*STUDY TEXT*:
====

First is its superb album cover, a London styled public bus draped in bright yellow and double black stripes prevalent to Danfos (small buses) and Molues (big buses), popular means of public transportation in Lagos. Although in the same vein as Eazi wearing an attire with the same colour scheme as a popular Ghana Must Go bag on the front cover of Accra To Lagos, the cover art for Lagos To London is substantially crispier and much more pleasing to look at – it’s actual phone or laptop wallpaper material.
Second is its sequencing, a tracklist divided into the Lagos and London sections, both sides connected by “In Molue to London (Skit).” On the opening Lagos side, Eazi covers the breadth of Afro-pop, picking rhythmic beats that are instinctually closer to and more identifiable with home; there’s the fast-paced clang of the Juls & Pheelz produced “Surrender,” the sparse but resplendent pon-pon thump of “Property” and an obvious reinterpretation of shaku shaku style on the Diplo produced EDM banger “Open & Close.” The London side is just as varied, reflecting the musical melting pot that is the city, featuring fluid and preppy mid-tempo cuts (“Attention”), infectious, slow-burning Caribbean vibes (“She Loves Me”), and also dipping into the whirring, gate-crashing viscera of grime inflected afro swing on “Chicken Curry” and the Giggs assisted, pre-released single “London Town.”
Following suit with sequencing, the pacing of songs brings an altogether-ness to an album filled with disparate styles, an important factor that emphasizes the boundary-pushing, global nature of contemporary Afro-pop, or as they call it outside the continent, Afrobeats, and also makes Lagos To London a breezy front to back listen. It also doesn’t hurt that the songs are pretty short—except the criminally abridged, groovy “Lagos Gyration (Intro)” with fast-rising star Lady Donli—a lengthy project with songs overstaying their welcome would have diluted Lagos To London‘s undeniable sauce.

====

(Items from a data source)
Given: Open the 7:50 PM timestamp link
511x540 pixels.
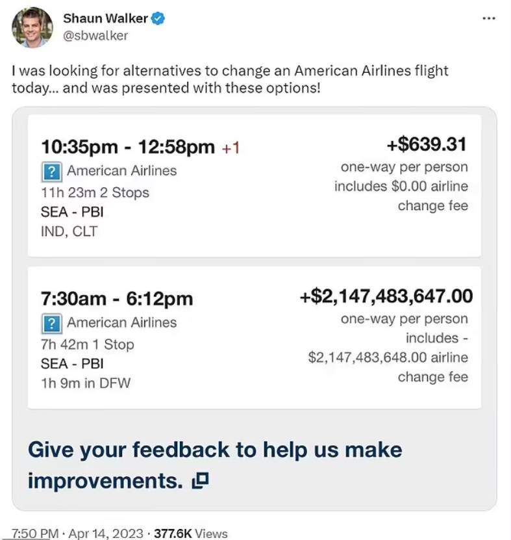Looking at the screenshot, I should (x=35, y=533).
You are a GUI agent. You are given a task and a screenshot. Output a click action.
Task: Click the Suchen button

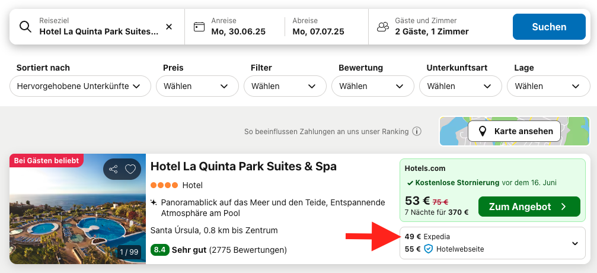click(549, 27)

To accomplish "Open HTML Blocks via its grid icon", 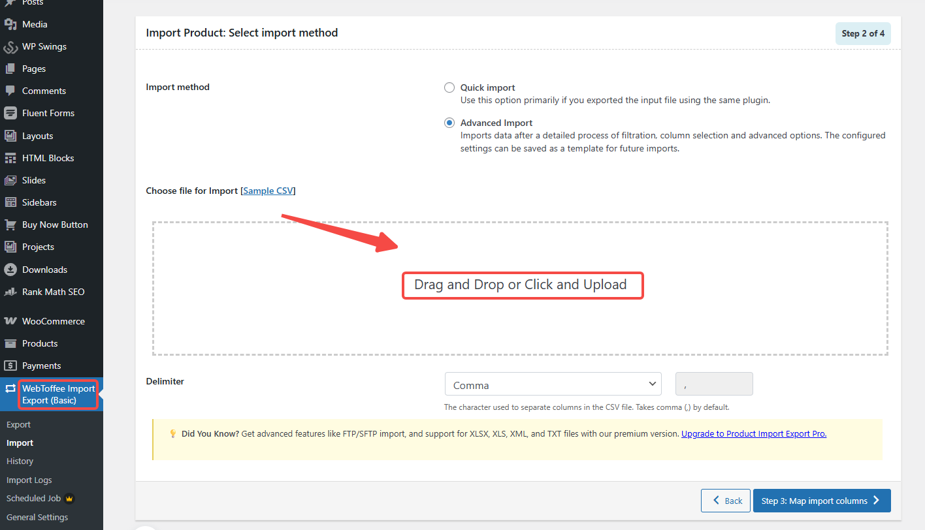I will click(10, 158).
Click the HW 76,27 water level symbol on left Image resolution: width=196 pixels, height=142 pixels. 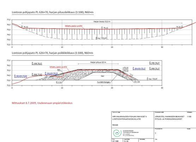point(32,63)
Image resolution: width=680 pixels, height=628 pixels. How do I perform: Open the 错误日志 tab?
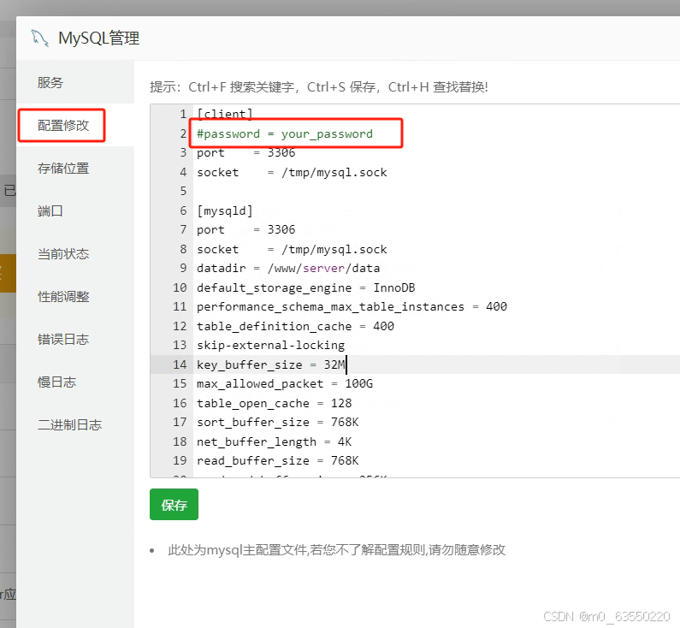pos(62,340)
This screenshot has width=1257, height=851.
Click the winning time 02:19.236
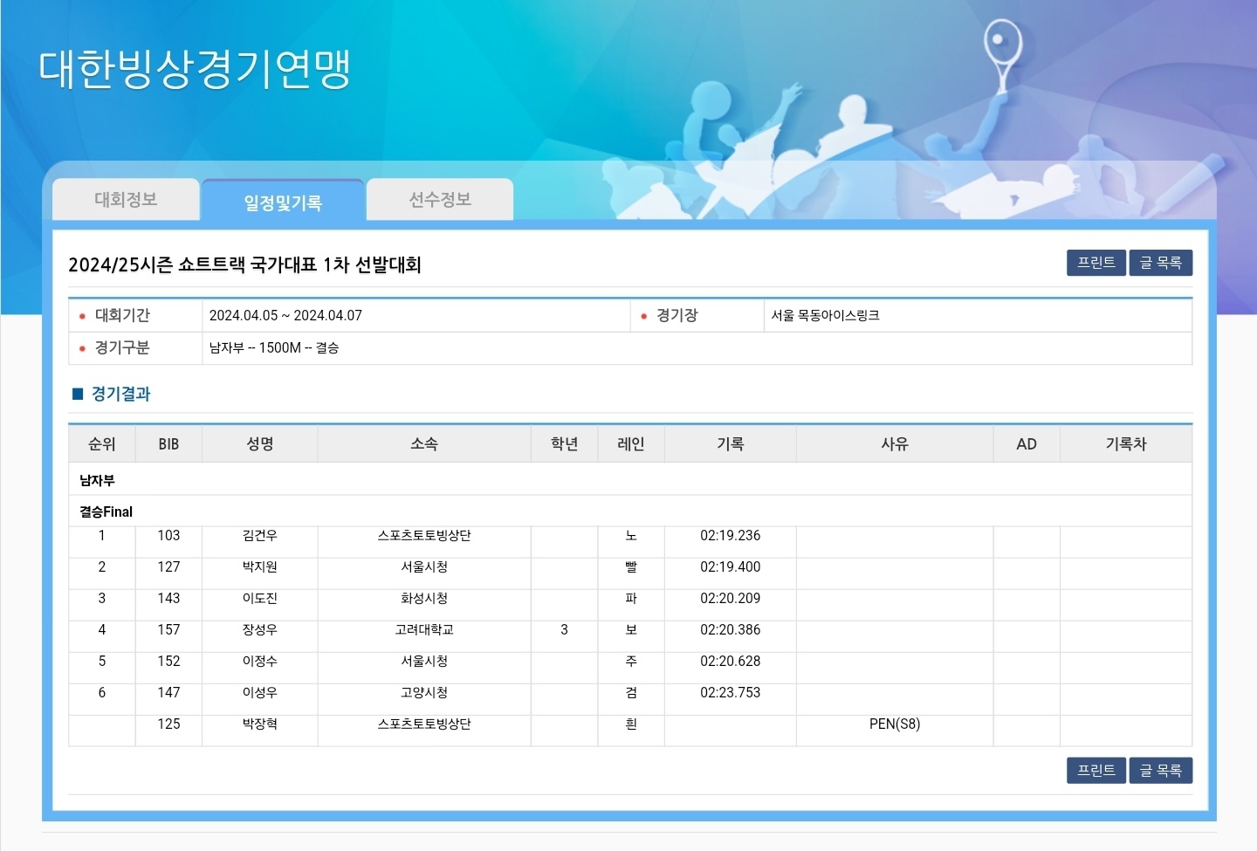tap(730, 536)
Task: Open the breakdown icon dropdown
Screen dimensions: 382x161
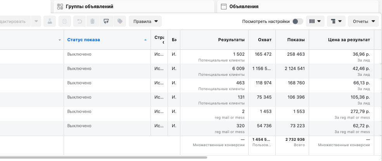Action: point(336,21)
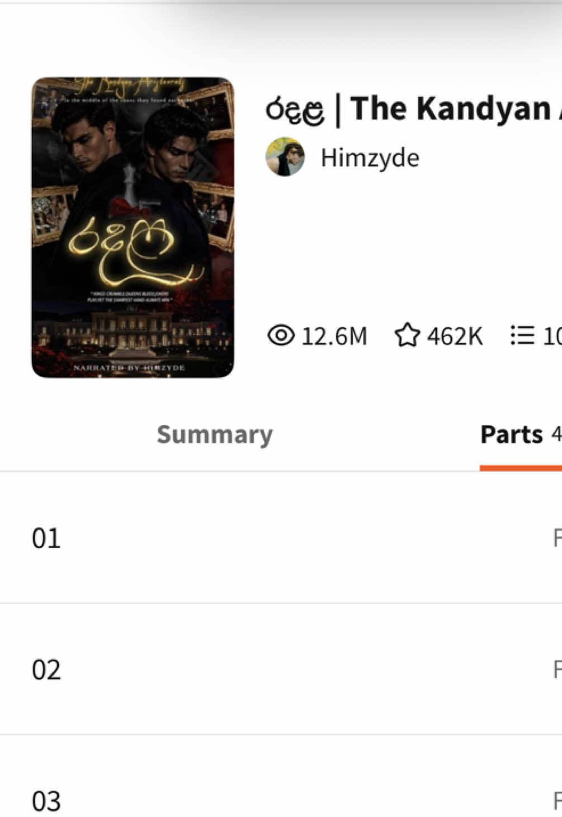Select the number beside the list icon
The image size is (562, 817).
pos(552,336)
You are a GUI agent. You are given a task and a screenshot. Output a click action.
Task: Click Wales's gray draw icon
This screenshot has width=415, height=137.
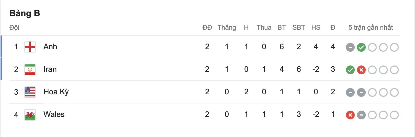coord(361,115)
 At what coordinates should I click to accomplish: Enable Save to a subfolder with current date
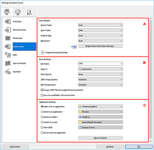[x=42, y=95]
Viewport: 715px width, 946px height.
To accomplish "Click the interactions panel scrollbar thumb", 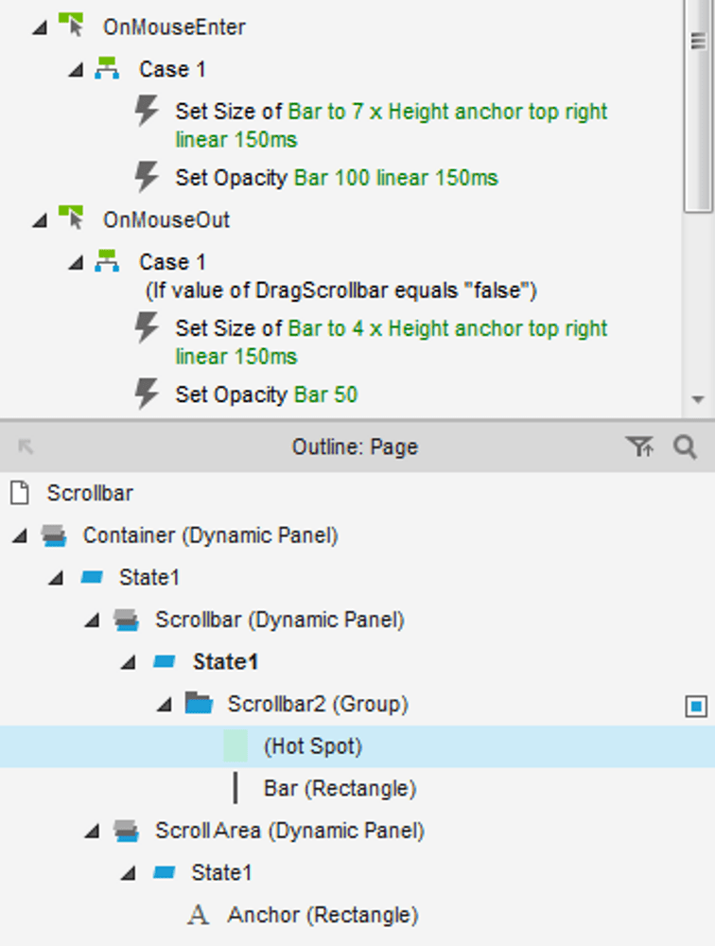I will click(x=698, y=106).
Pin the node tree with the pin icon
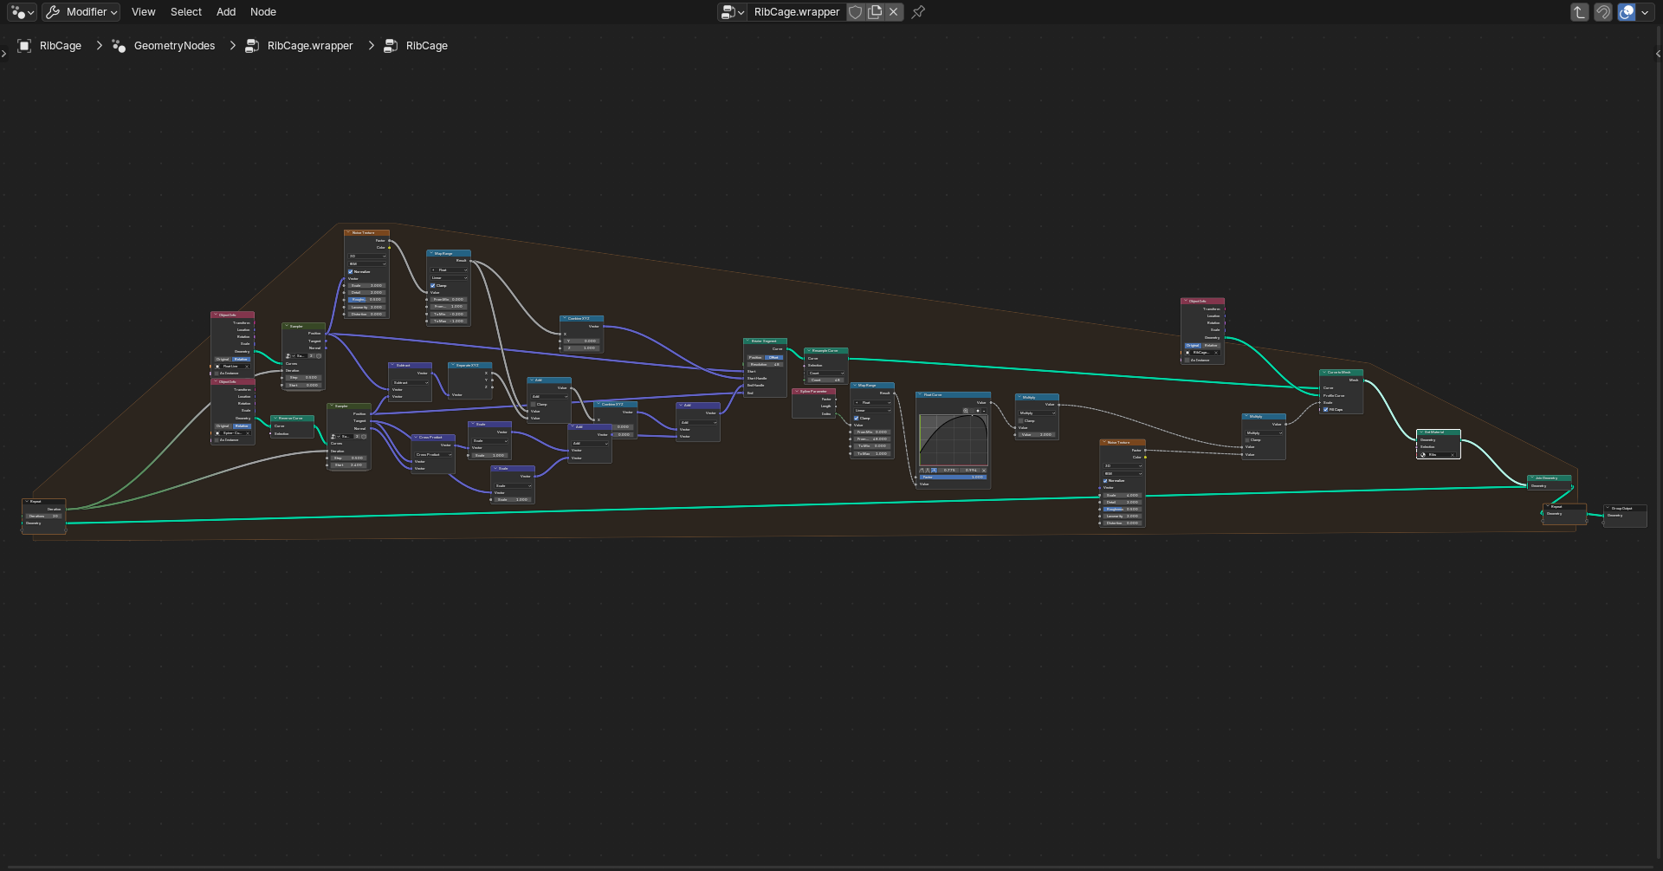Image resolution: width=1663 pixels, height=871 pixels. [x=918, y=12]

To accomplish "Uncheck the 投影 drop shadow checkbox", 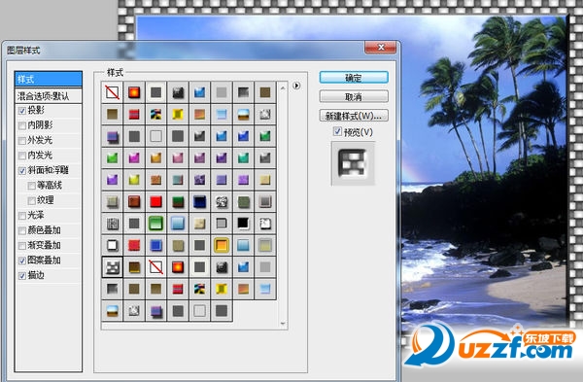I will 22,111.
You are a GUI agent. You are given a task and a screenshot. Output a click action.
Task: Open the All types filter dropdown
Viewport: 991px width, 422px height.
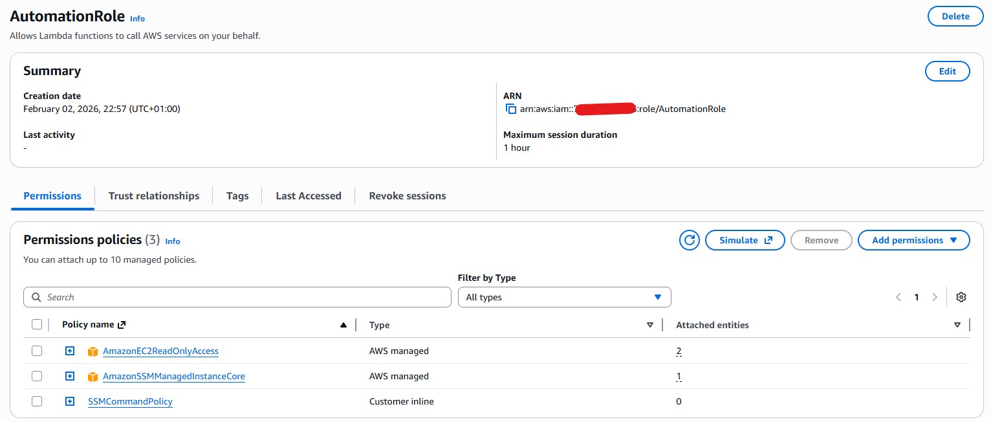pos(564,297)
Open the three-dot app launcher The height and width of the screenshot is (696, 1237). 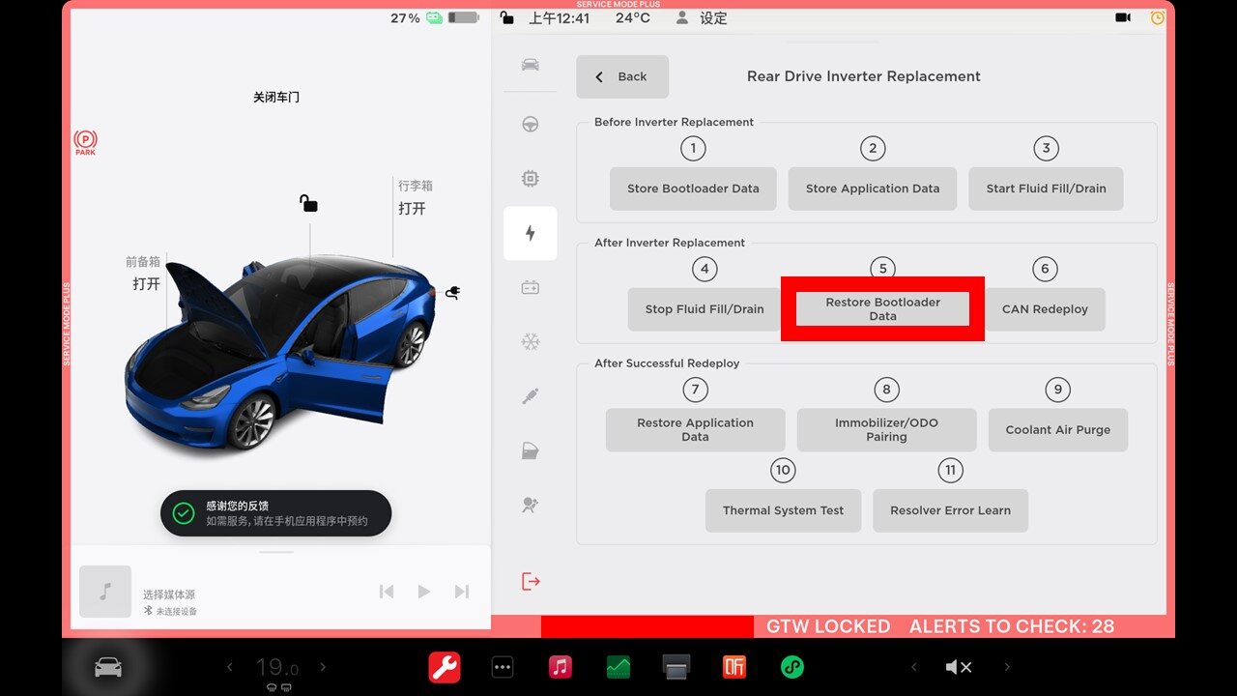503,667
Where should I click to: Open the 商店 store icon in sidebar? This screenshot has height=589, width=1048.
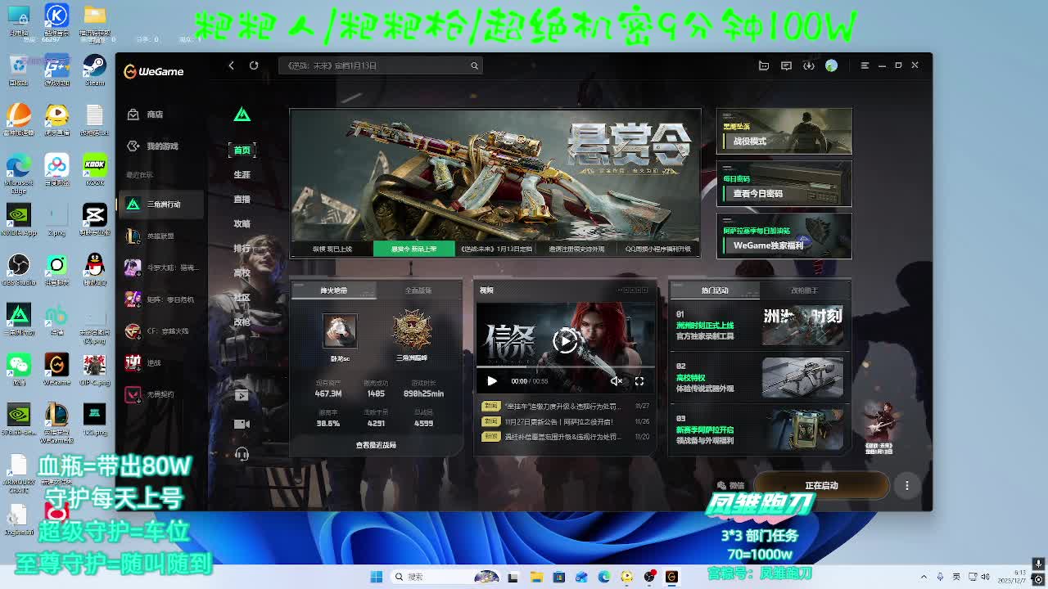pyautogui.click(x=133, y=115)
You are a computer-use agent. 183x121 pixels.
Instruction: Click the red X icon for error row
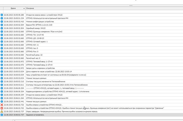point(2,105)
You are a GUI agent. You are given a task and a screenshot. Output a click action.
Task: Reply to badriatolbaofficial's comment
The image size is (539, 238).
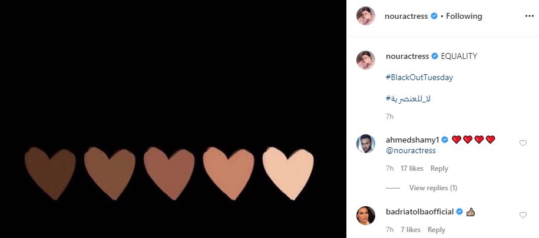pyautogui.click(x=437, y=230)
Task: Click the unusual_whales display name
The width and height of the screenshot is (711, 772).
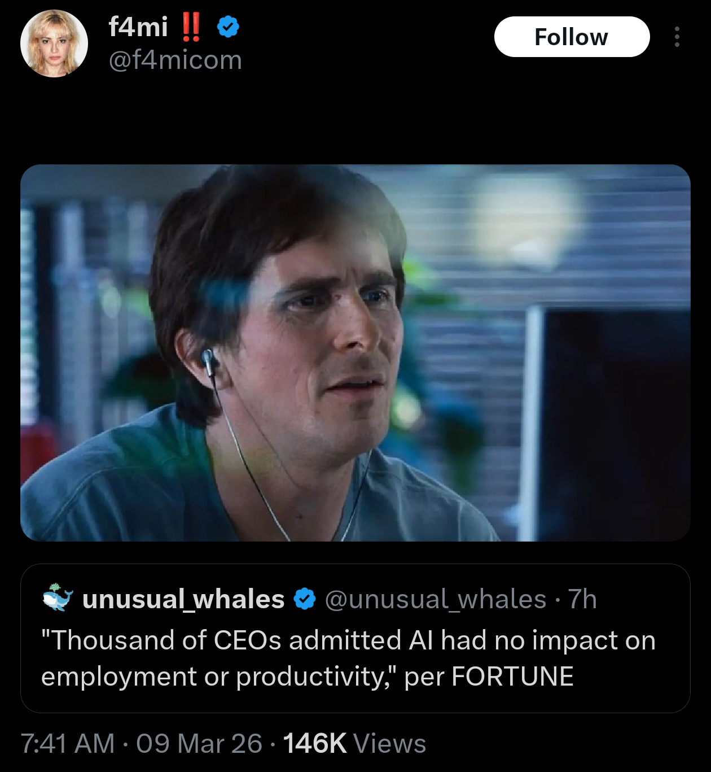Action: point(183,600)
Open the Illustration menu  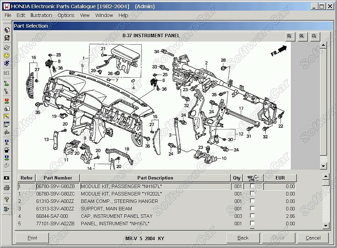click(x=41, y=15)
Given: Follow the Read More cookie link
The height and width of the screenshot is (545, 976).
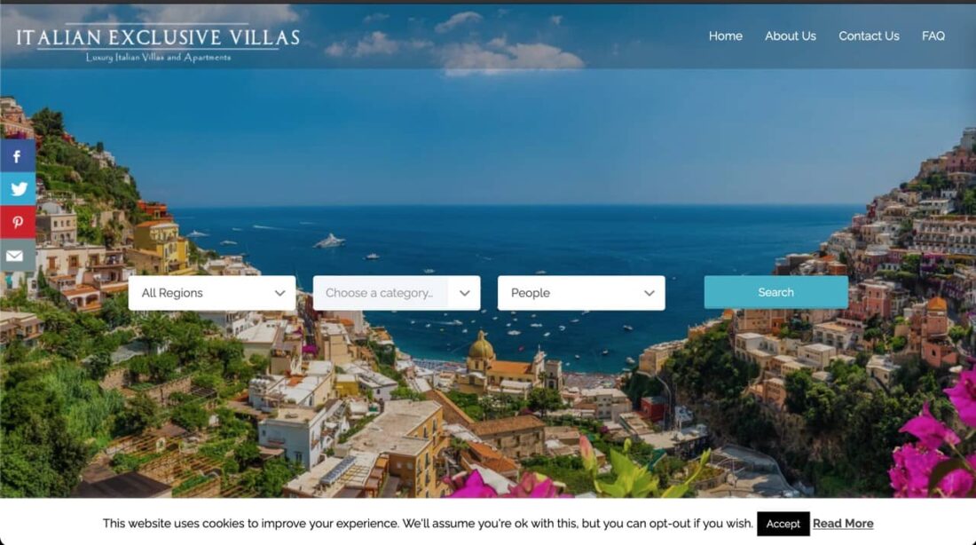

====

*APPLY WHAT YOU READ*:
1. Output everything in the album review text from "Following suit with" down to "London‘s undeniable sauce.".
2. Go on with the review of Lagos To London, picking up after its last sentence.
The records have nothing to do with what you are asked to do here.

*ANSWERS TO THE EXERCISES*:
1.
Following suit with sequencing, the pacing of songs brings an altogether-ness to an album filled with disparate styles, an important factor that emphasizes the boundary-pushing, global nature of contemporary Afro-pop, or as they call it outside the continent, Afrobeats, and also makes Lagos To London a breezy front to back listen. It also doesn’t hurt that the songs are pretty short—except the criminally abridged, groovy “Lagos Gyration (Intro)” with fast-rising star Lady Donli—a lengthy project with songs overstaying their welcome would have diluted Lagos To London‘s undeniable sauce.

2.
Without the implication of these rather meticulous parts elevating it, Lagos To London could simply be regarded as a collection of exuberant, if mostly banal, songs, which it is, but also with all things considered, it is beyond. Mr Eazi, an artist with a lightweight voice and a clearly boxed vocal range, has obvious limitations that also extends into a thematic berth. But the good thing about a pop artist like Eazi is that he’s able to focus on and weaponize his strength: a moderately catchy, sometimes corny, pen game and his ability to fling melodies in a lackadaisical but controlled manner. From Simi and 2Baba, to Burna Boy and Chronixx, there’s nary a guest singer on Lagos To London Eazi can outsing, but he’s able to hold his own by perfectly contrasting his features and making sure they bounce off him.
Mr Eazi is known for his deliberateness – it’s a big reason he’s gotten this far – and it superbly translates into Lagos To London. With an endorsement from internet giant YouTube backing Eazi’s latest, and the album reportedly racking up over 20million streams within a day of release, Lagos To London is primed to propel the artist into higher stratosphere. Maybe if we realize Lagos—the only city to be featured on his two album titles—is extremely important to the upward career trajectory of Mr Eazi, born Tosin Ajibade, we’d come around to forgive him for speaking the truth.